Aí chegou Elden Ring.
Quase que como piada, para realmente ter o assunto pra levantar e o embasamento pra discutir entre meus amigos que sempre gostaram da série Souls, peguei o dito cujo. Afinal, como ele tem tudo para ser o jogo desse ano não poderia ser por mesquinharia minha que eu não iria tentar ao menos dar uma chance. Assim que terminei Horizon Forbidden West (um senhor jogo, inclusive), botei o Anel Prístino pra rodar e…
…odiei com todas as minhas forças.
A biblioteca de argumentações era bem conhecida. Minha primeira morte no jogo foi numa caverna com quatro lobos logo após passar completamente amedrontado do Guardião da Árvore que te espera na saída da área inicial. Em 40 minutos de jogo tomei um sacode imperial do Margit. A surra da minha vida. “Como que pode? Isso é difícil só por ser difícil! A troco de que?”. Desliguei o Playstation.
Porém um fenômeno muito comum em grandes jogos começou a tomar conta. Comecei a pensar em Elden Ring quando não estava jogando-o. Primeiramente foi só uma pesquisa pra conseguir uma arma bacana. Uma armadura legal pra começar. Técnicas, Cinzas de Guerra, builds… No meio desse sentimento tão familiar, oriundo das revistas de videogame dos anos 90 e das horas gastadas no GameFAQs veio a iluminação: Eu não preciso bater no Margit agora. O mundo é enorme, são pequenas cavernas, minas e castelos salpicadas pelo mapa inteiro, pra que seguir o caminho principal?
Correr pra que?
Inclusive, esse é o grande diferencial entre Elden Ring e os jogos de sua classe que o precederam – você não está amarrado a um caminho, a pontos fixos de progressão. O mundo é sua lagosta, e pra quem curtiu dar uma volta pelo Lago de Liurnia sabe que a lagosta pode chutar o seu traseiro com a maior facilidade do mundo. E, ao contrário das outras vezes, eu não me importei em ressuscitar as 999 vezes que morri, pois ir zanzar pelo mundo e ficar bom se tornou só o que eu queria. É minha motivação.

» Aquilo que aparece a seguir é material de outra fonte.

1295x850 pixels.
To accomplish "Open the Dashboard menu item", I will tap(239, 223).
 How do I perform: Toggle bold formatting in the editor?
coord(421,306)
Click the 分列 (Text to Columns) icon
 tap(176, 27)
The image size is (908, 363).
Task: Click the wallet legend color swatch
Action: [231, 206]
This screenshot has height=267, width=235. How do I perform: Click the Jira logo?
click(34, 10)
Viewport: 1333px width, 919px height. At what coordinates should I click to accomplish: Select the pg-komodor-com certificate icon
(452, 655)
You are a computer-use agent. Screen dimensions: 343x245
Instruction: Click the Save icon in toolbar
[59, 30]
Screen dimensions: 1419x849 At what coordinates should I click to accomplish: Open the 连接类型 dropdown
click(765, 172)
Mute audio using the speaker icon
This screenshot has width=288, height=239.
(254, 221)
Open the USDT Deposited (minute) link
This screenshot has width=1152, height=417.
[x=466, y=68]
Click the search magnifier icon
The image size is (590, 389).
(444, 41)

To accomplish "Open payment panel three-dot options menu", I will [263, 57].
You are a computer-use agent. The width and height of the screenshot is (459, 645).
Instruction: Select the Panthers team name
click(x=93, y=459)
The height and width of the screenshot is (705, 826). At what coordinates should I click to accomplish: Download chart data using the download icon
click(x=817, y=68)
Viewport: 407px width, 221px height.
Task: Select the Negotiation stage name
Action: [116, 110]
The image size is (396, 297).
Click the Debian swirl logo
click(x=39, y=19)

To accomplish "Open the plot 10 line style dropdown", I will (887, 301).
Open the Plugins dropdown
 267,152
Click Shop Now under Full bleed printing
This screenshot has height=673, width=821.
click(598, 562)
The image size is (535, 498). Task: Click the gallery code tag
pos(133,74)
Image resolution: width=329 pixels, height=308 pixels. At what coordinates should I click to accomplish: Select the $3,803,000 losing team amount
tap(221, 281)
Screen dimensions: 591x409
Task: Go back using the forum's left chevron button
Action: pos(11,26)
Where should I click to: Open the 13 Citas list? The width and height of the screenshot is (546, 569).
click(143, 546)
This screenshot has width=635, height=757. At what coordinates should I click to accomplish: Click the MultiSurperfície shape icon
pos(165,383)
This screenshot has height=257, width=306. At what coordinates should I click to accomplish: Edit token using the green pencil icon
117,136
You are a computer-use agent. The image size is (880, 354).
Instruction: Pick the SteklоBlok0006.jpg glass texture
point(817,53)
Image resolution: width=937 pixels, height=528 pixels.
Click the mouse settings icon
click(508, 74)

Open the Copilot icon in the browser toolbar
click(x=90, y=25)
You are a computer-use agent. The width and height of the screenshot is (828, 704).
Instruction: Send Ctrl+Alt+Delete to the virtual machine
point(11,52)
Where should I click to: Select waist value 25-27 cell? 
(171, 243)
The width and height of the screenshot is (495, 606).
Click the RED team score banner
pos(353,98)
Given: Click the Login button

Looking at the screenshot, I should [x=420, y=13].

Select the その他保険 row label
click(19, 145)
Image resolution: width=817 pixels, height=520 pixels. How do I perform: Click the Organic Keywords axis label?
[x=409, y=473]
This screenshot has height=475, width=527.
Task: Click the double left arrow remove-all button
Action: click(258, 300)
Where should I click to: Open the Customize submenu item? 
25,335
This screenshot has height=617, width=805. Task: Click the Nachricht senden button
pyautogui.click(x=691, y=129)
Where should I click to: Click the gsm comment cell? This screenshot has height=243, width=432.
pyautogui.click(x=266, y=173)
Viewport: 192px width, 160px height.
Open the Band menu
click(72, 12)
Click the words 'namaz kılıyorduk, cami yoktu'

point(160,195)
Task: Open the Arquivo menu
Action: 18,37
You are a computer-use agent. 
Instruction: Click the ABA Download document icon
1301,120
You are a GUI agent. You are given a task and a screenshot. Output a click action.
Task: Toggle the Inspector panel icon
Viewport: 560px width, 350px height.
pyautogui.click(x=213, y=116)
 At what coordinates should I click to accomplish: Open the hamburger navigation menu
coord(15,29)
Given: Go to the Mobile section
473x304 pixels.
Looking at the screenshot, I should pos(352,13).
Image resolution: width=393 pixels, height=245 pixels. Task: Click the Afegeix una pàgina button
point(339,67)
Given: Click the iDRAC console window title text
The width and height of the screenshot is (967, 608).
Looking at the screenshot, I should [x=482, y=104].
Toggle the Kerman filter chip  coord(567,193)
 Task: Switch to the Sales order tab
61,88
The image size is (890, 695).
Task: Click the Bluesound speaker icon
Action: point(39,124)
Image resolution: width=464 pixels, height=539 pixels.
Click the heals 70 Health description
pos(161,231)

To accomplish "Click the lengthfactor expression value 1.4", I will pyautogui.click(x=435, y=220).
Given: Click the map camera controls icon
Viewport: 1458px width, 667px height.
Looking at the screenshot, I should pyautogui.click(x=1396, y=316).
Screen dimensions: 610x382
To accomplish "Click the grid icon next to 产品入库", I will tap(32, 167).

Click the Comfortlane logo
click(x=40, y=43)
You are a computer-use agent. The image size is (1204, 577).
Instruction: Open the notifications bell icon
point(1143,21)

Hoje o monstro do backlog continua rugindo da prateleira. Ghostwire Tokyo e seus fantasmas estão prontos pra mim, eu não estou pronto ainda pra eles pois Liendell tá no meu caminho. Me apropriando também da imagem principal do filme Dr. Strangelove, cujo subtítulo adaptei de forma livre pro título desta crônica, resolvi sair montado na bomba atômica enquanto ela cai. E me divertindo por todo o caminho, nem que eu veja esses créditos rolarem só em dezembro. O que provavelmente vai acontecer, afinal o backlog urge e tudo mais…
*Dre Santos é Analista de Sistemas e trabalha na indústria de Games, assim como podcaster e cantor na Banda Gattai. Jogador single-player assíduo e multiplayer nas horas vagas.”